--- Records to use Enclosed Below ---

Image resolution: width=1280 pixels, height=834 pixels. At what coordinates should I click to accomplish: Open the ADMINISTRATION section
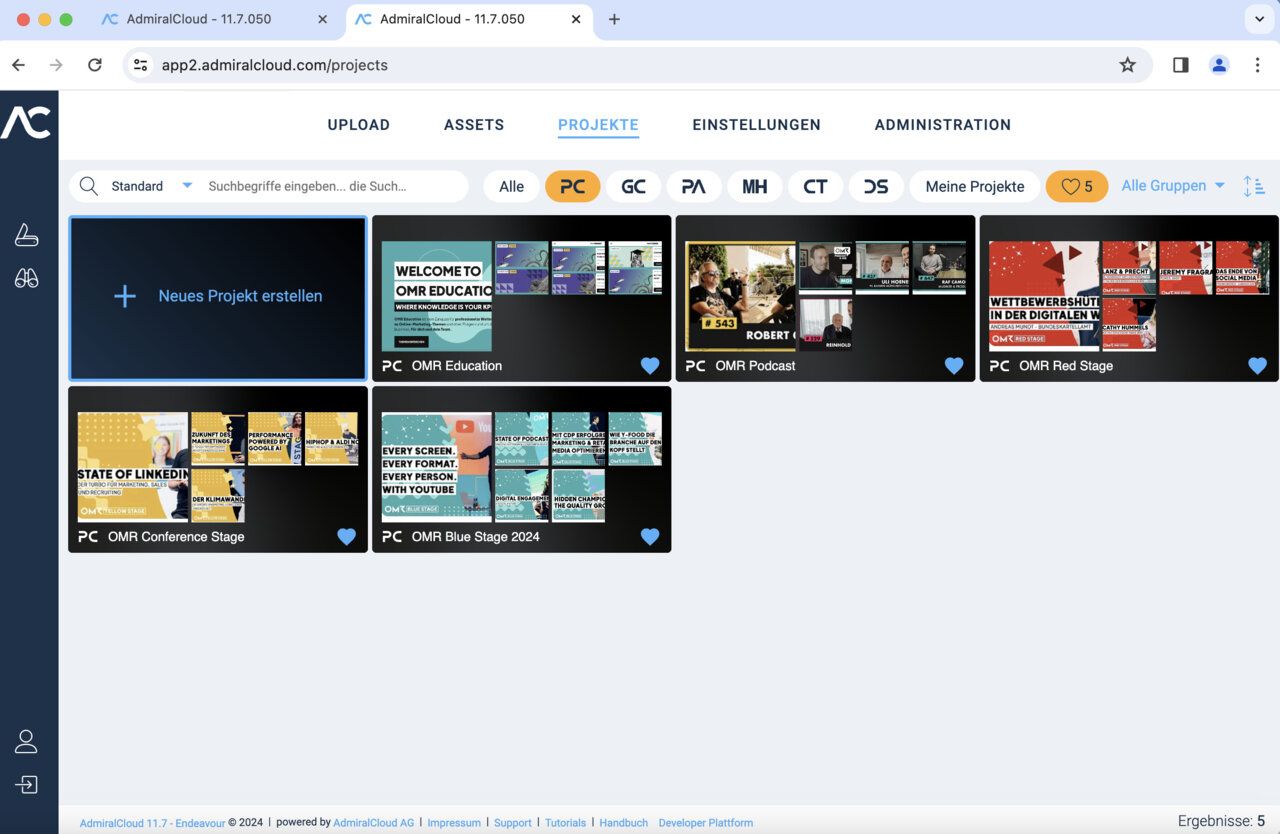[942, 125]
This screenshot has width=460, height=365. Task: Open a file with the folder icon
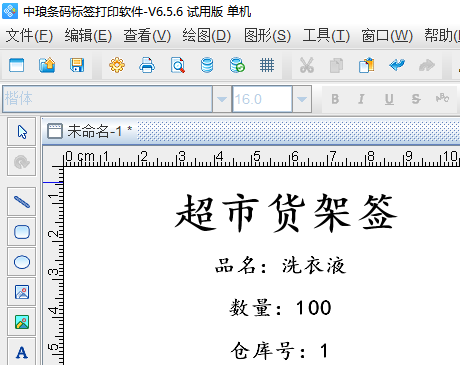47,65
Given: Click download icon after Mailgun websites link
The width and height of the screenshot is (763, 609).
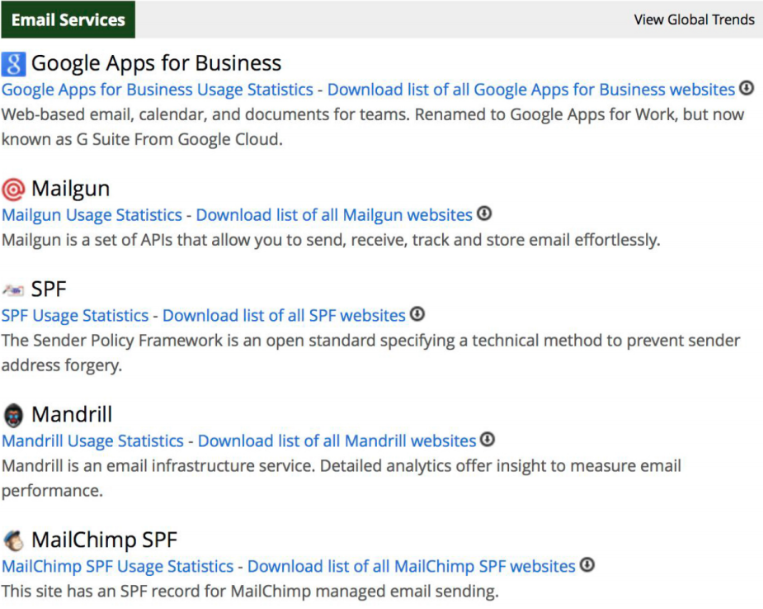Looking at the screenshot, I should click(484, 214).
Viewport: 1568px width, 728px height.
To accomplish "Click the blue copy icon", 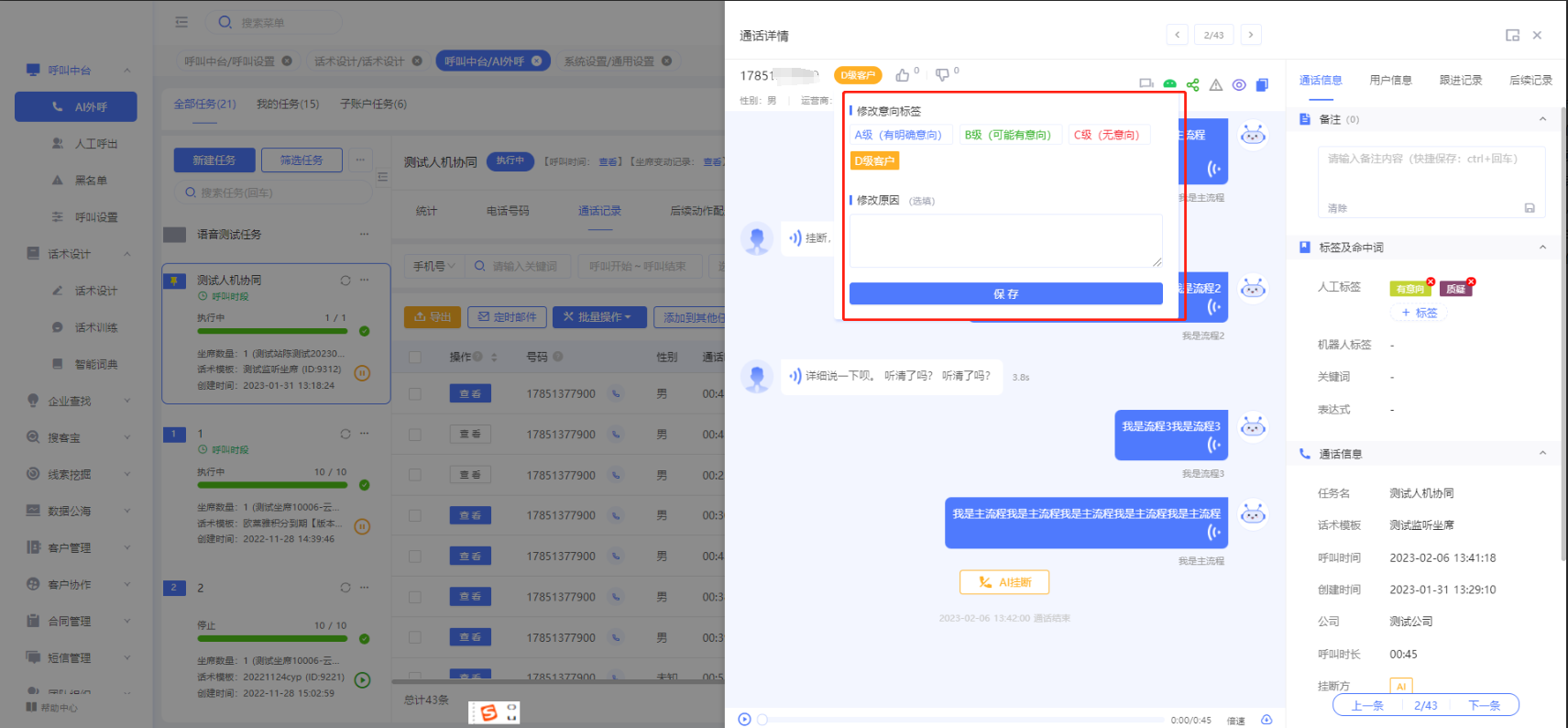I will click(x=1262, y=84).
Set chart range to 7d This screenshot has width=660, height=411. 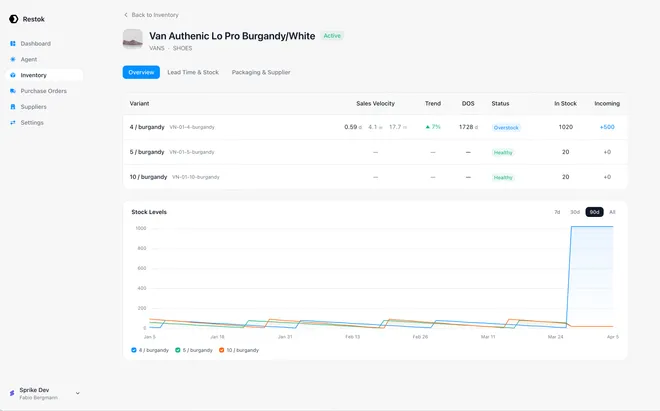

--- End of Enclosed Records to use ---
--- Records to use Enclosed Below ---

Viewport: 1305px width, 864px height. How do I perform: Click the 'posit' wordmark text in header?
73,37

--- End of Enclosed Records to use ---
--- Records to use Enclosed Below ---

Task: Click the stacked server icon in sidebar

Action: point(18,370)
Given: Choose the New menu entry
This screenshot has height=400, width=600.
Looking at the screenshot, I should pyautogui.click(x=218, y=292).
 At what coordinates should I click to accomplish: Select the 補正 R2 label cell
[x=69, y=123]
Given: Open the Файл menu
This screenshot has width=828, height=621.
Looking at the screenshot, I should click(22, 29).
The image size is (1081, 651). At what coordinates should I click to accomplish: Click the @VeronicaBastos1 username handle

--- End of Enclosed Records to use ---

Exact duplication is required for the lines above, from the line that contains "Given: Open the Файл menu" to the line that contains "The image size", inclusive; omit all others.

Given: Open the Файл menu
This screenshot has width=828, height=621.
Looking at the screenshot, I should click(22, 29).
The image size is (1081, 651). At what coordinates should I click to accomplish: Click the @VeronicaBastos1 username handle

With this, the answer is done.